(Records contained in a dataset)
....
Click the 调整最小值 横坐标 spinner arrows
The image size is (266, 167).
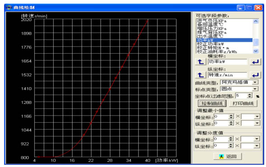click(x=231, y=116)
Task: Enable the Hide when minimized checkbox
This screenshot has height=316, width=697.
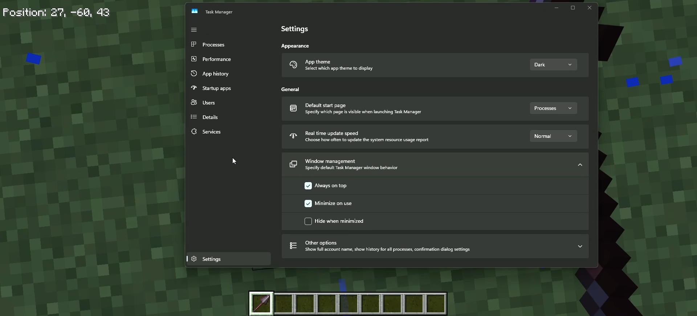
....
→ PROBLEM TO SOLVE:
The range to copy runs from the line with "Task: Enable the Hide when minimized checkbox" to the last line of the entries, both included; copy it exactly and leave out the pictures.

→ SOLUTION FOR THIS TASK:
Task: Enable the Hide when minimized checkbox
This screenshot has height=316, width=697.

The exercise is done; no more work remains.